Budget bill will pass

The Nation
The Budget Bill will be passed on schedule tomorrow, House Speaker Chai Chidchob affirmed yesterday, despite the opposition’s extreme criticism of the concentration of budget allocations to certain government agencies and a special allotment by House Budget Committee members.

Chai said today’s debate could if necessary continue till dawn, ahead of the vote.

Yesterday, the first day of the debate, Pheu Thai Party MPs criticised the lack of data on the budget, particularly details of late decreases and increases totaling 33.4 billion baht.

Maha Sarakham MP Prayuth Siripanich charged that some committee members had managed to win 10-20 per cent of the budgets they helped allocate to the constituencies of certain coalition parties’ MPs.

Chavalit Vichaisut also criticised the fact that that the budget was particularly concentrated in some provinces.

The opposition’s points of concern extended to agricultural price guarantees, which despite the huge sum involved were said to benefit landowners and not farmers, as well as the government’s policies to address corruption and public debt.

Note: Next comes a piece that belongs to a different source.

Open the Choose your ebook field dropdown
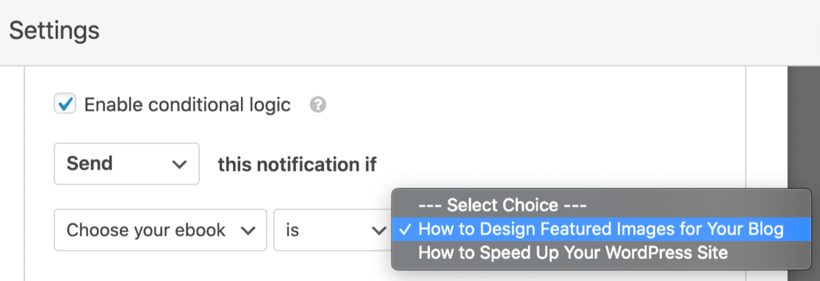The width and height of the screenshot is (820, 281). [x=161, y=230]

Criticism was also leveled at the allocation of 170 billion baht, or 8 per cent of the overall budget, to the Interior Ministry – an agency heavily criticised over many past equipment purchases – against just 70 million baht for the Agriculture Ministry.

It took over 10 hours to finish just the first of the 35 clauses in the bill.

Copter crash kills five

Earth Times
Five people, including three senior bureaucrats, died in a helicopter crash in northern Thailand, officials said yesterday.

The crash site of the Eurocopter AS 350, which went missing on Tuesday, was located early yesterday in a forest in the Na Muen district of Nan province, 420 kilometres north of Bangkok, said Army Major General Cheewan Horabuth, head of the search and rescue operation.

Three bodies were found near the wreck and another two beneath it. Authorities have launched an investigation into the cause of the crash, which was initially blamed on bad weather.

Among those killed were Saksit Tridech, permanent secretary of the Natural Resources and Environment Ministry; Kowit Punyatrong, Inspector General of the National Parks Department; and Sahat Boonyawiwat, an advisor to the Royal Household Bureau.

The Mineral Resources Department helicopter went missing shortly after it took off in a heavy rainstorm from Phitsanulok Tuesday morning to take the officials to the inauguration of a river basin development project.